Rows for locating text and elements:
((

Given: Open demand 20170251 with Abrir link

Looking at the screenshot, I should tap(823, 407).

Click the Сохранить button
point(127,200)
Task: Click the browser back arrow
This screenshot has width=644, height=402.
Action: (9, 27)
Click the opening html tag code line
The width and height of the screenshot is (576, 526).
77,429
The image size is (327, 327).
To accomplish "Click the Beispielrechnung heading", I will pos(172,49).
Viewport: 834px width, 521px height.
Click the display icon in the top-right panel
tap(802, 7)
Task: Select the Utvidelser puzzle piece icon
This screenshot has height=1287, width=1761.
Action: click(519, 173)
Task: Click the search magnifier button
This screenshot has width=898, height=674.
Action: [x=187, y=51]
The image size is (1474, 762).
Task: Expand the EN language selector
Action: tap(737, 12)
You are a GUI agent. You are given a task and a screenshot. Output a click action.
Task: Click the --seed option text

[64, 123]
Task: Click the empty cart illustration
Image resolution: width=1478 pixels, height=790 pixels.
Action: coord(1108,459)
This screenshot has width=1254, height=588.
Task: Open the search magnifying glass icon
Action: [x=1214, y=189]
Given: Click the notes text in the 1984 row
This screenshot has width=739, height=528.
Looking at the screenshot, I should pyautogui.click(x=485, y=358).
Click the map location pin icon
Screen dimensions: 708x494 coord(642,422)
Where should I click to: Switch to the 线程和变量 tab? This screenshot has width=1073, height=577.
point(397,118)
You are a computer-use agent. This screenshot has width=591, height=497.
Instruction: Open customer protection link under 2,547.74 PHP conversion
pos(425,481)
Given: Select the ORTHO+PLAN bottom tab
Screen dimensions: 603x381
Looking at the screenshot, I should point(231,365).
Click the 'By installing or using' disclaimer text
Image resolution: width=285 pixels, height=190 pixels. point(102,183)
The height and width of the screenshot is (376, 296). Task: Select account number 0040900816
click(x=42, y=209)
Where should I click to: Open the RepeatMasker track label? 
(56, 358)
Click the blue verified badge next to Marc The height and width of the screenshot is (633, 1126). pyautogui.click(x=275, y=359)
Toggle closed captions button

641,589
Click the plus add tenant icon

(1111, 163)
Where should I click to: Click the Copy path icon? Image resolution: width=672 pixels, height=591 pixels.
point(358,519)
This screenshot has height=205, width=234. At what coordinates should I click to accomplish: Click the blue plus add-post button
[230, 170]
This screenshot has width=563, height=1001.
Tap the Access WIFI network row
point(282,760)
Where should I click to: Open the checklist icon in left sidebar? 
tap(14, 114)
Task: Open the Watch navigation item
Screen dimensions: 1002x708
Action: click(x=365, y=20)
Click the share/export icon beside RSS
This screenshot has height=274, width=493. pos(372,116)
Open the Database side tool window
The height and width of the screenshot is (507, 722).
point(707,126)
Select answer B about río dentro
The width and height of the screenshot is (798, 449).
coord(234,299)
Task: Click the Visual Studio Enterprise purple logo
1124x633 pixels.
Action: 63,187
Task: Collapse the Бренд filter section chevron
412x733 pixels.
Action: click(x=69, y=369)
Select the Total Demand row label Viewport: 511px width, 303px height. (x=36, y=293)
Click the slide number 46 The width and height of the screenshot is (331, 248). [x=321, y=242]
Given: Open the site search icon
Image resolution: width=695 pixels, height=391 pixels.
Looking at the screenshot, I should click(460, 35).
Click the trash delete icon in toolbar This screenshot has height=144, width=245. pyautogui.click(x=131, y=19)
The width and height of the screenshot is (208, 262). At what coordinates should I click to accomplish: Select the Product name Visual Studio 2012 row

))

GIVEN EXERCISE: Please lay out the stretch from the line containing "The height and width of the screenshot is (376, 296)." through the line containing "(1111, 163)" as a Markdown table with the columns Number and Line. Leave out blank lines.

FINISHED TASK:
| Number | Line |
|---|---|
| 1 | The height and width of the screenshot is (376, 296). Task: Select account number 0040900816 |
| 2 | click(x=42, y=209) |
| 3 | Where should I click to: Open the RepeatMasker track label?  |
| 4 | (56, 358) |
| 5 | Click the blue verified badge next to Marc The height and width of the screenshot is (633, 1126). pyautogui.click(x=275, y=359) |
| 6 | Toggle closed captions button |
| 7 | 641,589 |
| 8 | Click the plus add tenant icon |
| 9 | (1111, 163) |